● **Статья**
====================

В другом месте своей книги Лабрюйер пишет: «Человек из народа никому не делает зла, тогда как вельможа никому не желает добра и многим способен причинить большой вред; один живет, занимаясь лишь полезными делами, другой убивает время на дурные забавы; первый простодушен, груб и откровенен, второй под личиной учтивости таит развращенность п злобу. У народа мало ума, у вельмож души; у первых хорошие задатки и нет лоска, у вторых все показное и нет ничего, кроме лоска. Если меня спросят, кем я предпочитаю быть, я, не колеблясь, отвечу: «Народом».
Заключенное в этом фрагменте противопоставление народа и верхов, естественного и искусственного, доброго сердца и холодного ума, природы и извращенной цивилизации определит всю структуру мысли французских просветителей вплоть до Руссо. Правы те, кто видят в Лабрюйере первого философа в том смысле, в каком понимали это слово люди XVIII века.
Это сказывается и на самой художественной структуре «Характеров». Книга Лабрюйера строится на резком контрасте образа автора и окружающего его мира. Здесь главное ее отличие от «Максим» Ларошфуко и «Мыслей» Паскаля. Когда Ларошфуко говорит о людских пороках, он относит это и к самому себе,— такова природа человека. Что же касается Паскаля, то его «я» так широко и всеобъемлюще, что оно вбирает в себя трагическую судьбу всякого человека. У Лабрюйера все выглядит иначе. Когда он говорит о том, что люди черствы, несправедливы, надменны, себялюбивы и равнодушны к ближнему,— это о «других», не о себе; сам автор честен, благороден, добродетелен и предпочтет слыть глупцом, чем сделаться плутом. Иные максимы, напротив, звучат как личные признания: «Грустно любить тому, кто небогат: кто не может осыпать любимую дарами и сделать счастливой, чтобы ей уже нечего было больше желать». Или: «Чтобы чувствовать себя счастливым, нам довольно быть с теми, кого мы любим: мечтать, беседовать с ними, хранить молчание, думать о них, думать о чем угодно, только бы не разлучаться с ними,— остальное безразлично».
В фрагменте 12 главы VI Лабрюйер как бы набрасывает собственный автопортрет: согбенный в уединенном кабинете над сочинениями Платона, он готов бросить недописанную страницу, чтобы прийти на помощь тому, кто в ней нуждается.
Ларошфуко и Паскаль разделяют с другими их трагический удел, а Лабрюйер -ч сторонний наблюдатель, не участник комедии жизни, а ее зритель. По верному замечанию Сент-Бёва, он занял «угловое место в первой ложе на великом спектакле человеческой жизни, на грандиозной комедии своего времени». Первым из французских моралистов Лабрюйер ощутил себя прежде всего писателем. (Ларошфуко считал себя политическим деятелем и светским человеком, Паскаль — ученым и религиозным подвижником.) «Писатель,—по словам Лабрюйера,— должен быть таким же мастером своего дела, как, скажем, часовщик». Лабрюйер много размышляет над формой, над стилем, над тем, как лучше, точнее, занимательнее описать тот или другой факт. «Весь талант сочинителя в умении живописать и находить точные слова». Стиль,— вот что отличает, по мнению Лабрюйера, истинного писателя от посредственности. Весьма примечательно, что «Характеры» открываются главой, посвященной вопросам «литературного мастерства».

====================

● **Исходный материал**

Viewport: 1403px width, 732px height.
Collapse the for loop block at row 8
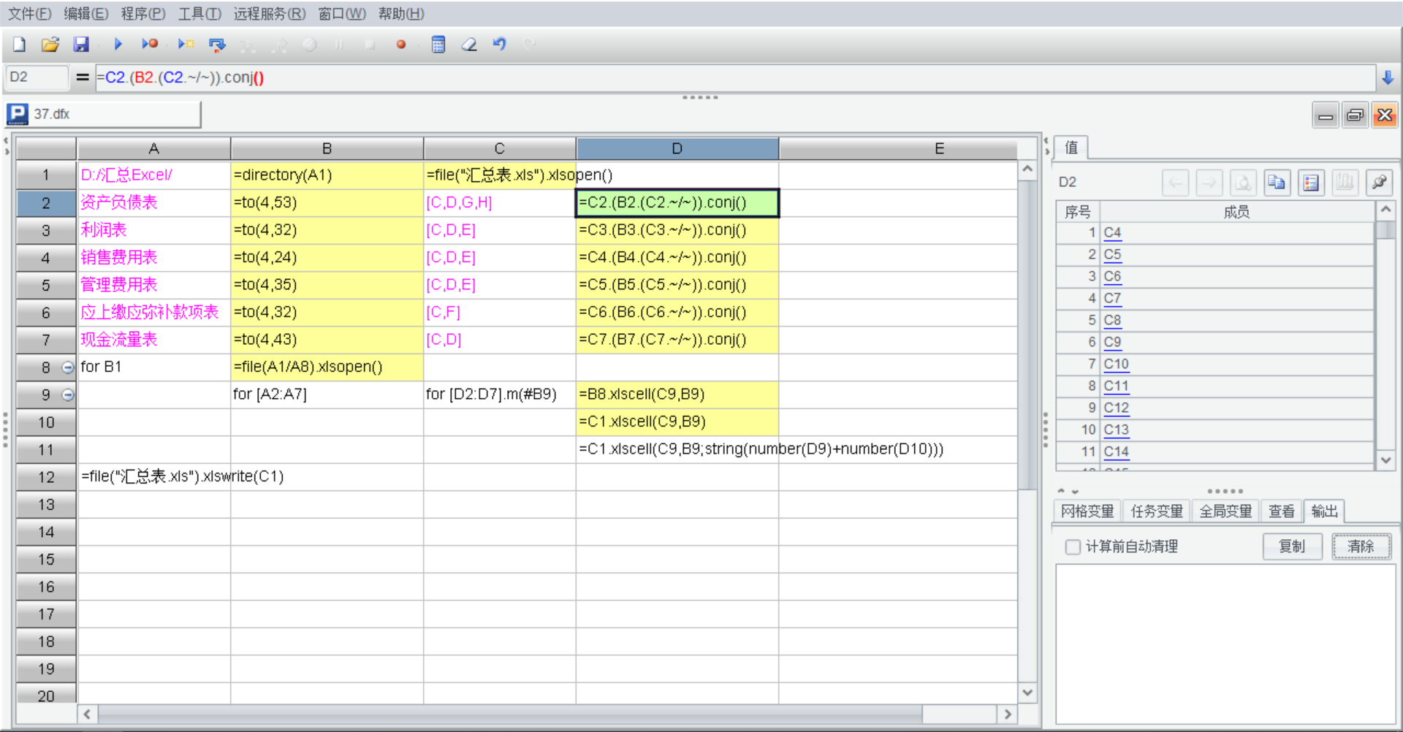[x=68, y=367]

====================

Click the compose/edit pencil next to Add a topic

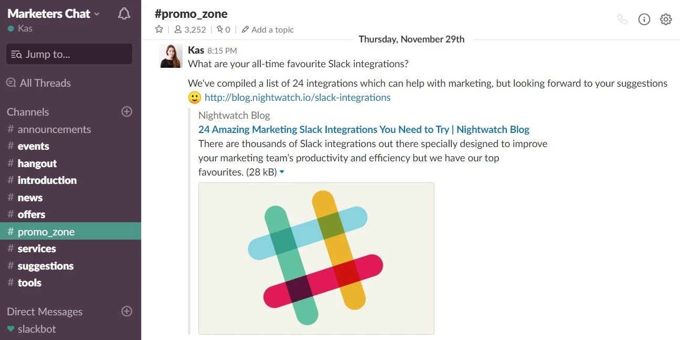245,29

====================

● **Задачи для решения**
• a. Приведите фрагмент статьи о Лабрюйере, начиная с «Заключенное в этом» и заканчивая «люди XVIII века.», заменив в нем «Руссо» на «Дидро».
• b. Объясните по статье о Лабрюйере, чем «Характеры» отличаются от «Максим» Ларошфуко, когда речь идет о людских пороках.

● **Ответы к задачам**
• a.
Заключенное в этом фрагменте противопоставление народа и верхов, естественного и искусственного, доброго сердца и холодного ума, природы и извращенной цивилизации определит всю структуру мысли французских просветителей вплоть до Дидро. Правы те, кто видят в Лабрюйере первого философа в том смысле, в каком понимали это слово люди XVIII века.

• b. Ларошфуко, говоря о людских пороках, относит их и к самому себе, потому что такова природа человека. Лабрюйер же говорит о черствости, несправедливости и себялюбии «других», а не себя. Сам автор у него честен, благороден и добродетелен.